At the last inspection we found that the provider did not have an effective system in place monitor quality and identify, assess and manage the risks. We saw that the provider had started to develop a system but it was not fully operational and therefore we were unable to make a decision about how effective it could be. The concerns which were identified at this inspection had not been identified by the registered person.

Medicines were appropriately stored but staff were not always administering them safely or in line with how they were prescribed.

At the last inspection we found that there were not adequate arrangements in place that ensured people were engaged in stimulating activities which promoted their wellbeing. We found that improvements had been made in this area and people enjoyed the activities provided.
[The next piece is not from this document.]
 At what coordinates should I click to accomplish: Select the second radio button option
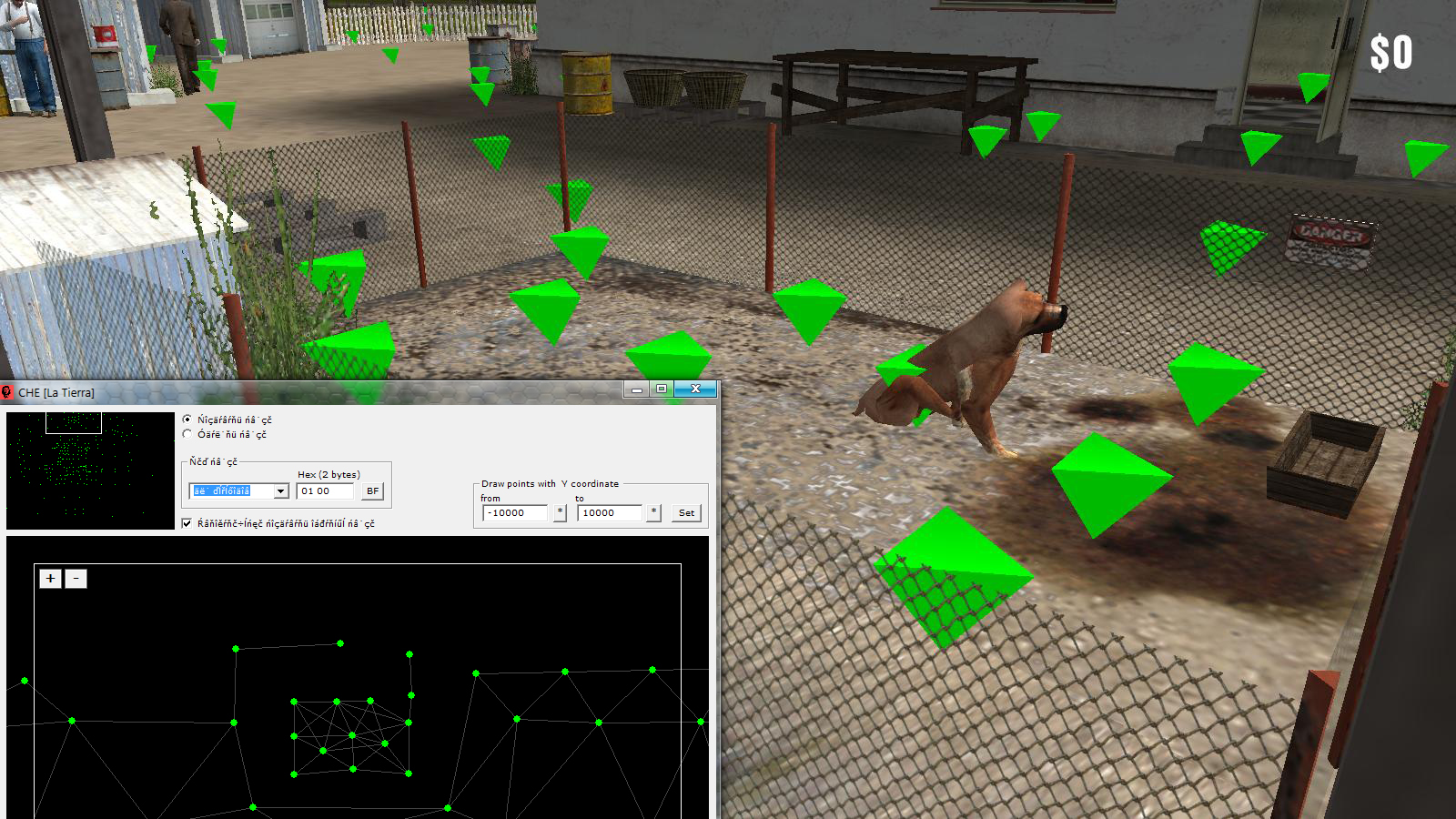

The Provider had systems in place to ensure that the staff they recruited were properly vetted. Staffing levels were adequate although they were busy and task orientated in their approach. Staff were clear about how they should respond to concerns and safeguarding.
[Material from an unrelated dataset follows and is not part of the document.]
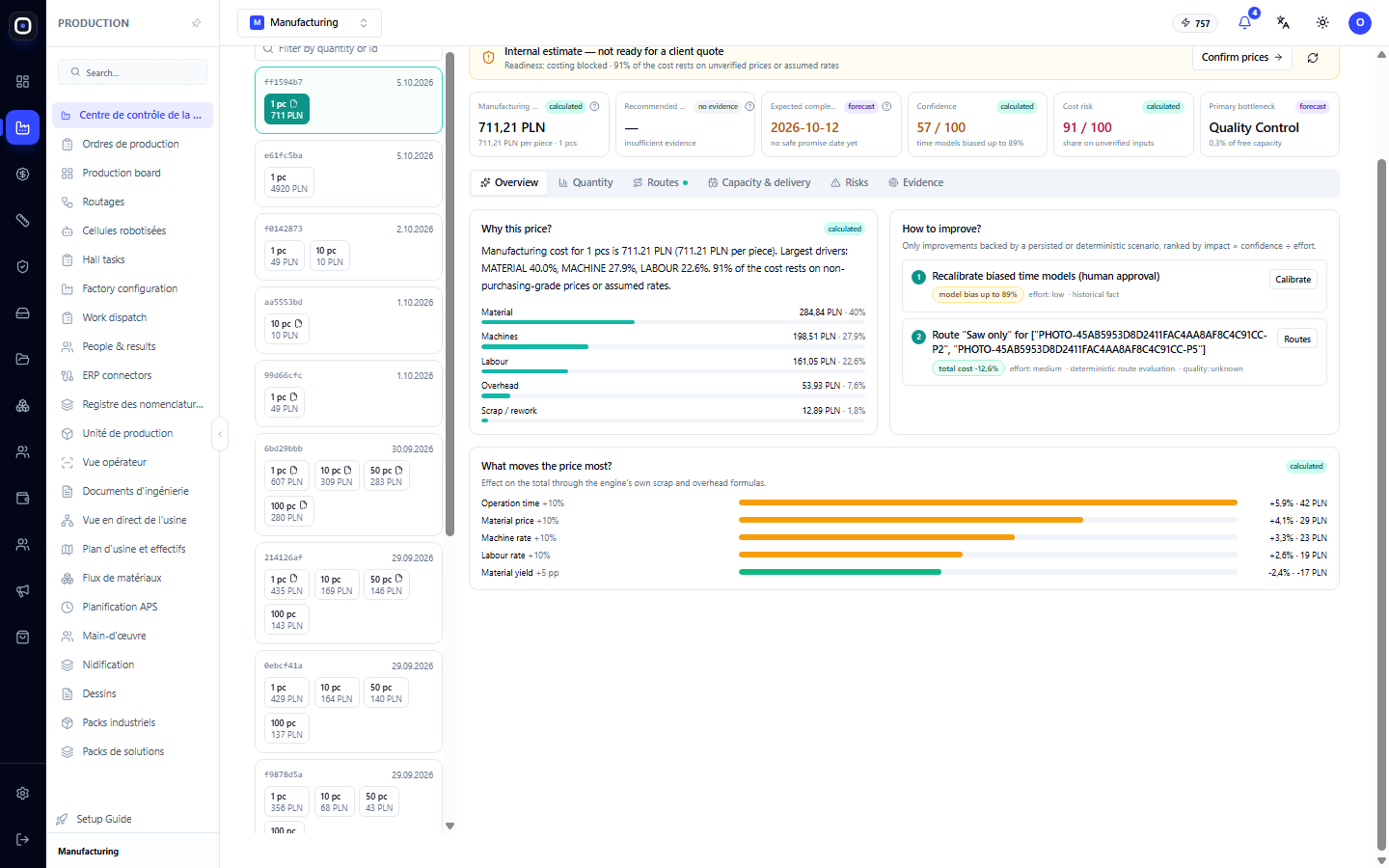Collapse the sidebar with the chevron handle

coord(220,434)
We found that there were a number of breaches in the regulations of the Health and Social Care Act 2008 (Regulated Activities) Regulations 2014 and you can see what action we have told the provider to take at the back of the full version of the report.

The overall rating for this provider is ‘Inadequate’. This means that it has been placed into ‘Special measures’ by CQC. The purpose of special measures is to:

  • Ensure that providers found to be providing inadequate care significantly improve.
  • Provide a framework within which we use our enforcement powers in response to inadequate care and work with, or signpost to, other organisations in the system to ensure improvements are made.
  • Provide a clear timeframe within which providers must improve the quality of care they provide or we will seek to take further action, for example cancel their registration.

Services placed in special measures will be inspected again within six months. If insufficient improvements have been made such that there remains a rating of inadequate for any key question or overall, we will take action in line with our enforcement procedures to begin the process of preventing the provider from operating the service. This will lead to cancelling their registration or to varying the terms of their registration within six months if they do not improve. The service will be kept under review and if needed could be escalated to urgent enforcement action. Where necessary, another inspection will be conducted within a further six months, and if there is not enough improvement we will move to close the service by adopting our proposal to vary the provider’s registration to remove this location or cancel the provider’s registration.